> [Task material]
·····
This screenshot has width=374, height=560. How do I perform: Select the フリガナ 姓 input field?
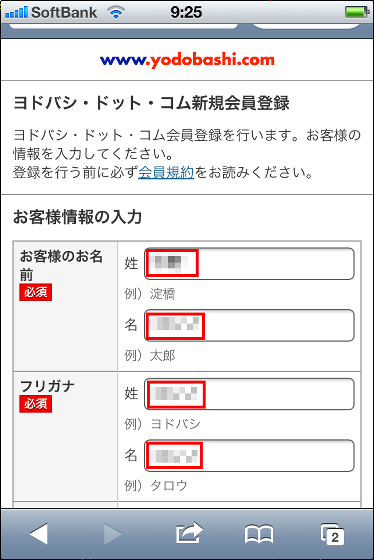[x=249, y=394]
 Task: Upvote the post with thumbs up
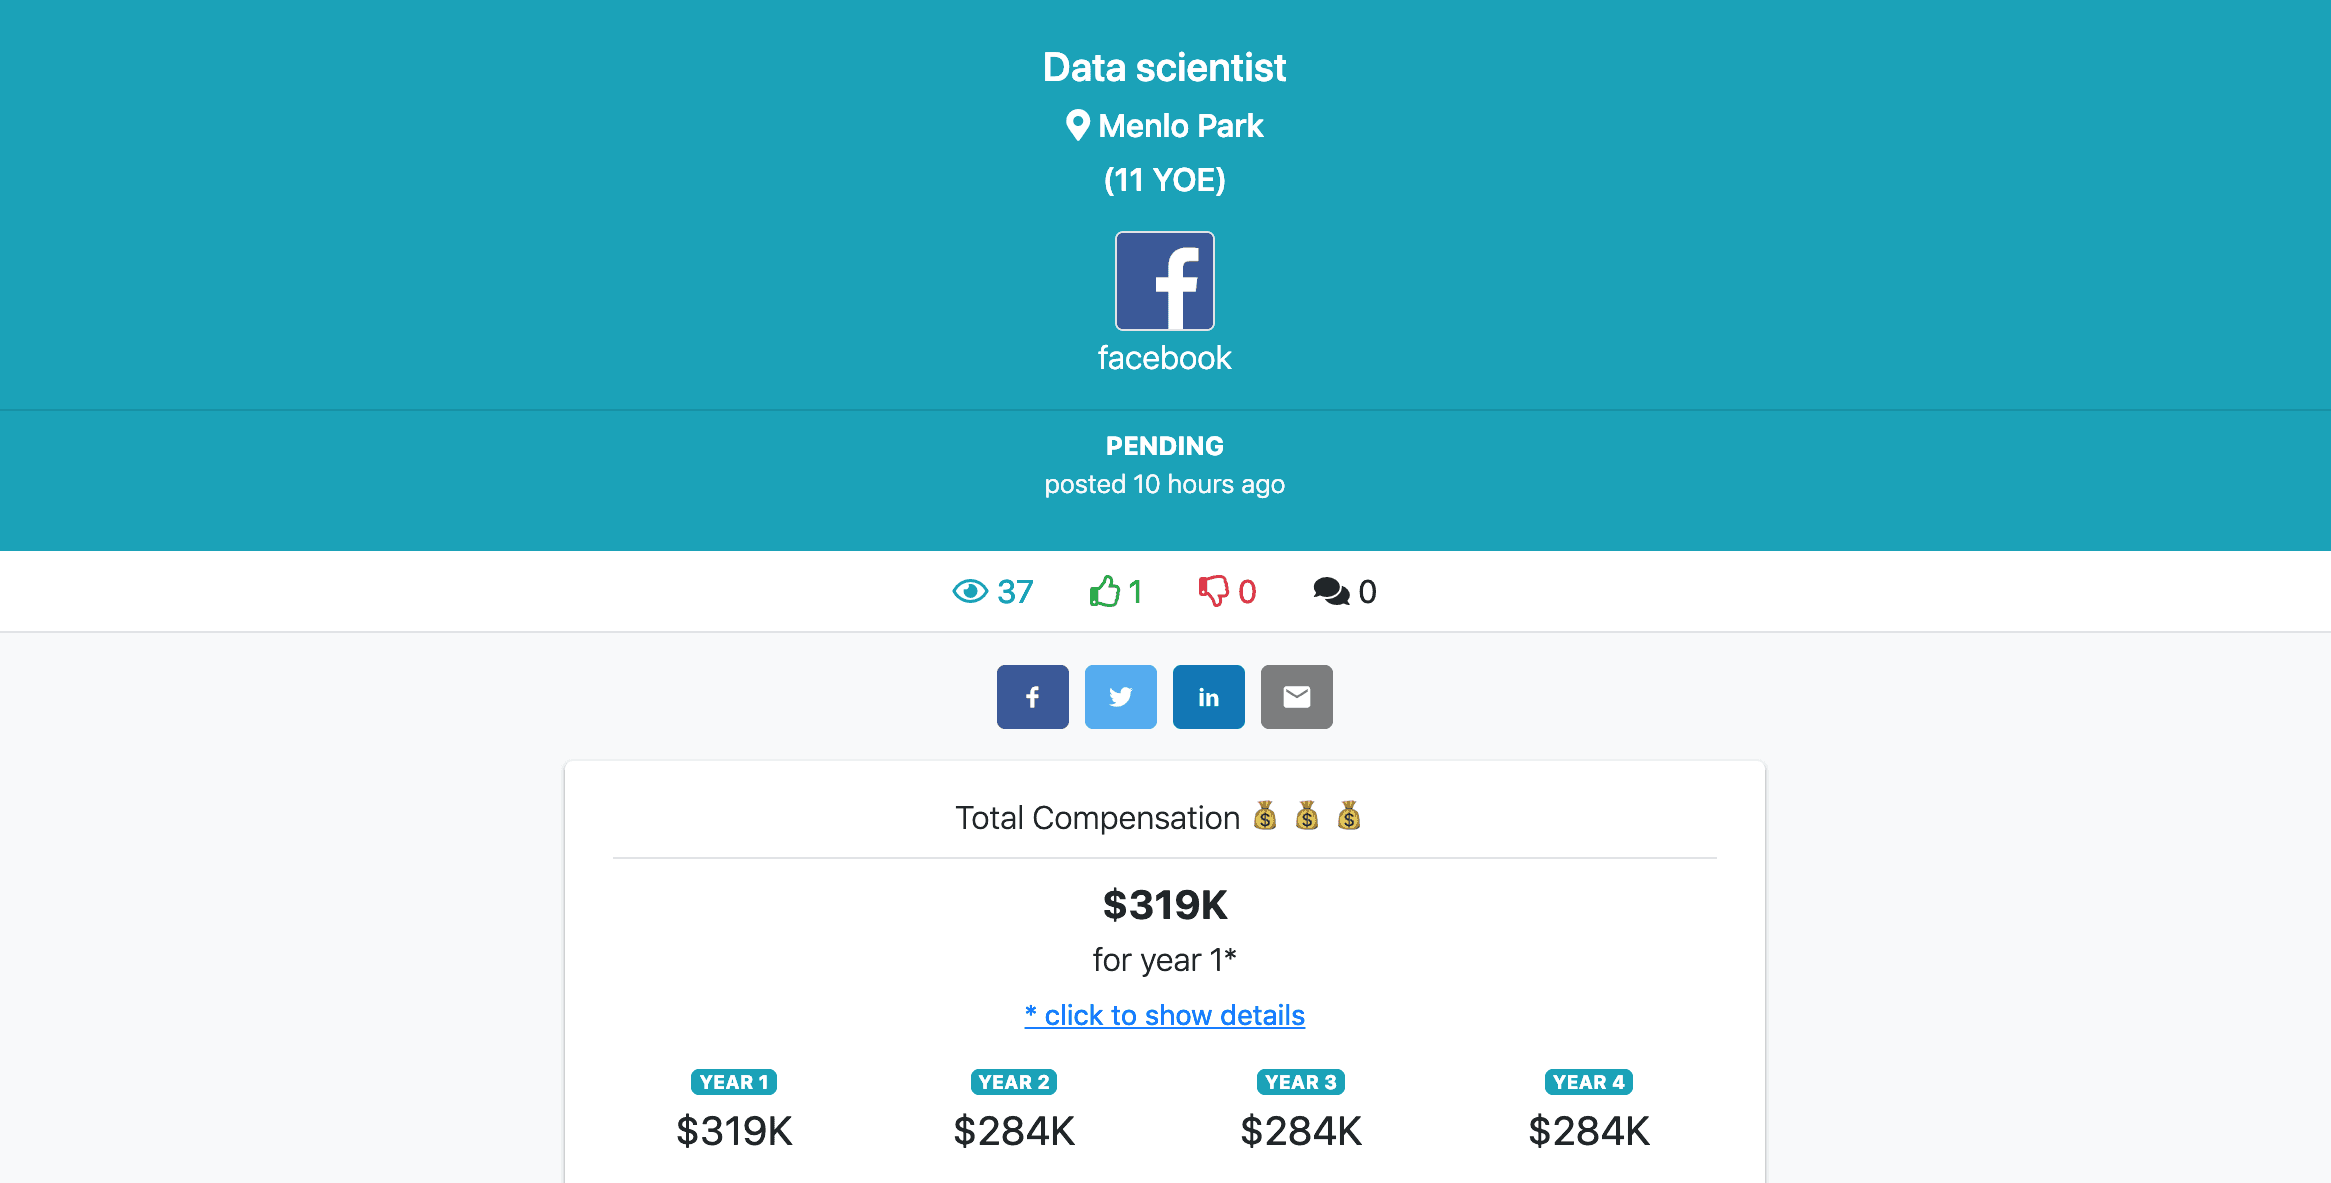coord(1105,592)
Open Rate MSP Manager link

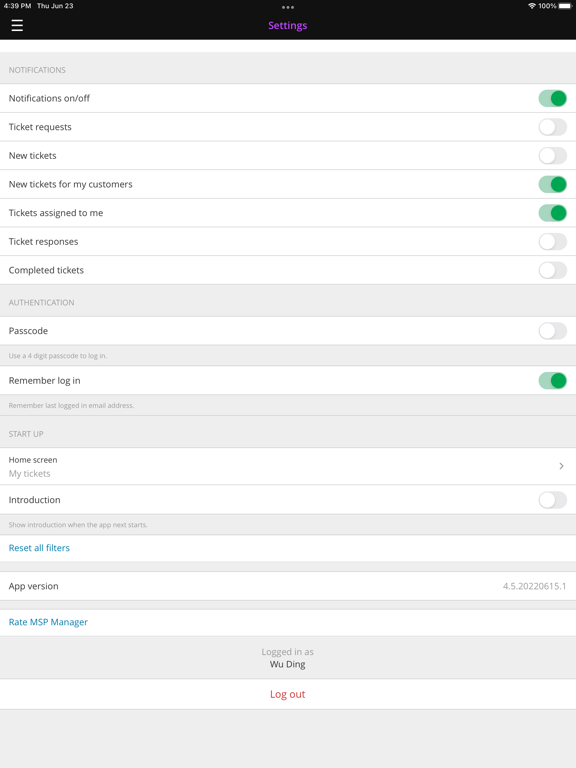click(x=48, y=622)
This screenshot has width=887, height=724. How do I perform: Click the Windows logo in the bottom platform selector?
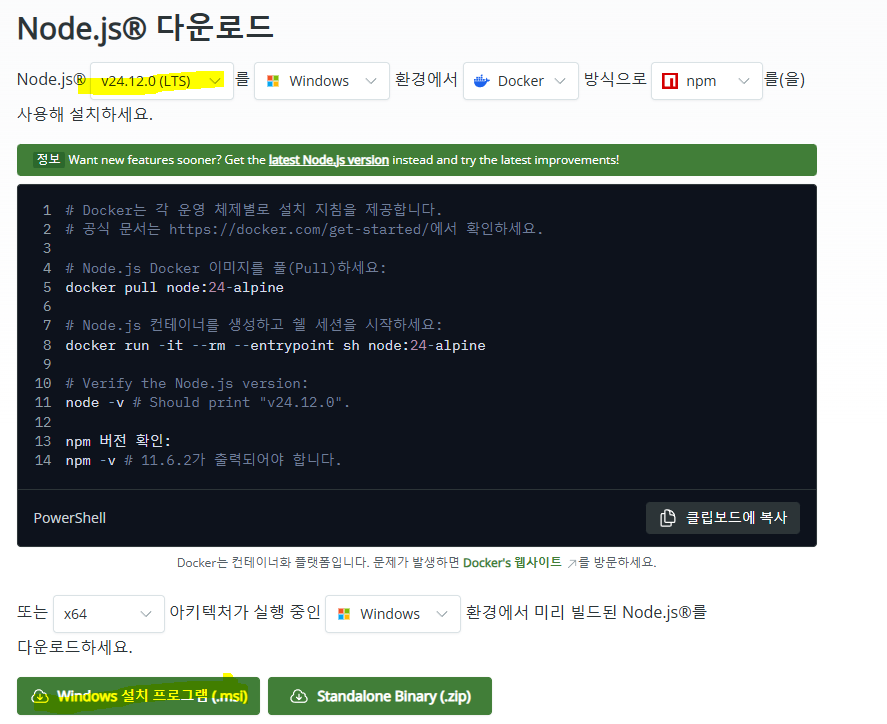coord(344,614)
·····
Rewrite every line of the data above, keeping the wording before each answer unchanged, and shift each coordinate in the answers by -6. Leave the pictures out.

This screenshot has width=374, height=560. How do I perform: Select the フリガナ 姓 input field?
[x=243, y=388]
 Task: Upvote the post with thumbs up
coord(1099,586)
Open Rate MSP Manager link

click(x=42, y=616)
This screenshot has width=887, height=724. How do I perform: Click the Windows logo in the bottom platform selector?
coord(338,608)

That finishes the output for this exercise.